SHORT EXERCISE:
Arrange the entries as a JSON list of strings, one string per line, starting with the line that contains "Smooth latest design" and going on through the last line of the entries. Leave out any blank lines.

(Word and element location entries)
# # # # #

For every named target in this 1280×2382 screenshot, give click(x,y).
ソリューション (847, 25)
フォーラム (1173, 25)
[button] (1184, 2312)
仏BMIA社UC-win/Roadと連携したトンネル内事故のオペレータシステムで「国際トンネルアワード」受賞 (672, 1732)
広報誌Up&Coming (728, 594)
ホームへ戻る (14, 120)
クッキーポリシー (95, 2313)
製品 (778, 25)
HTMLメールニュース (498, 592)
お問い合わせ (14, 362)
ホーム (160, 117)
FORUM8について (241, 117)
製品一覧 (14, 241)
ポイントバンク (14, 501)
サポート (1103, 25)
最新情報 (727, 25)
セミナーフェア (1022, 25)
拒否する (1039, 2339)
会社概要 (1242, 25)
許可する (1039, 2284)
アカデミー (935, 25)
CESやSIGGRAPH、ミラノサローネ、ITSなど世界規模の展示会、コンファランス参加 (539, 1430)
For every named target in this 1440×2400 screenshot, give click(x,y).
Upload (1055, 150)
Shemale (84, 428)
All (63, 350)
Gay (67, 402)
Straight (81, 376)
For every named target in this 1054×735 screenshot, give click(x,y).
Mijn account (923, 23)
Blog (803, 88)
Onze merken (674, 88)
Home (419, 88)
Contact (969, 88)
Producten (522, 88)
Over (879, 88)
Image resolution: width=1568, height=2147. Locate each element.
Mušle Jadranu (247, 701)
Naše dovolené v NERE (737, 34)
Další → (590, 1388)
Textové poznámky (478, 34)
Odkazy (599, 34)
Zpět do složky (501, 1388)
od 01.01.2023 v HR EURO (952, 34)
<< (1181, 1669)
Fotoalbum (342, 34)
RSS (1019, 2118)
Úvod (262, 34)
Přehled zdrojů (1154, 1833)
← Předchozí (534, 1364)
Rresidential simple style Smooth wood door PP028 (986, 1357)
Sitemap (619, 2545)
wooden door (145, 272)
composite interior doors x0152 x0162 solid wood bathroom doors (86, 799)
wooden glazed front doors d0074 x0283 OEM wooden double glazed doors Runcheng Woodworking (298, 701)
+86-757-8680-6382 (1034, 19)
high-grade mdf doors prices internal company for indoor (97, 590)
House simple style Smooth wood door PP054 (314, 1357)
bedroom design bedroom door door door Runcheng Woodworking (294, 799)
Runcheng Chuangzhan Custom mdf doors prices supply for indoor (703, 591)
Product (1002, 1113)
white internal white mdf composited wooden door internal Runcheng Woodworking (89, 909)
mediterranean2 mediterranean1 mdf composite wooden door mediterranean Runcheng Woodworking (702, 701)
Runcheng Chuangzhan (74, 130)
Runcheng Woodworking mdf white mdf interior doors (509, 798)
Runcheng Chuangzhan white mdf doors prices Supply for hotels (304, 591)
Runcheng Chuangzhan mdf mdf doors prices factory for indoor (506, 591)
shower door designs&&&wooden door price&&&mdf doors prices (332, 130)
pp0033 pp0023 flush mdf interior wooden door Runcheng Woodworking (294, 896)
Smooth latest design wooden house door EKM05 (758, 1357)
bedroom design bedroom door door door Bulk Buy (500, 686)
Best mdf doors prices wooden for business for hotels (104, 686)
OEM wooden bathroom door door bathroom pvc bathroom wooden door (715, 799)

# # # # #

IN RESPONSE:
[
  "Smooth latest design wooden house door EKM05 (758, 1357)",
  "bedroom design bedroom door door door Bulk Buy (500, 686)",
  "Best mdf doors prices wooden for business for hotels (104, 686)",
  "OEM wooden bathroom door door bathroom pvc bathroom wooden door (715, 799)"
]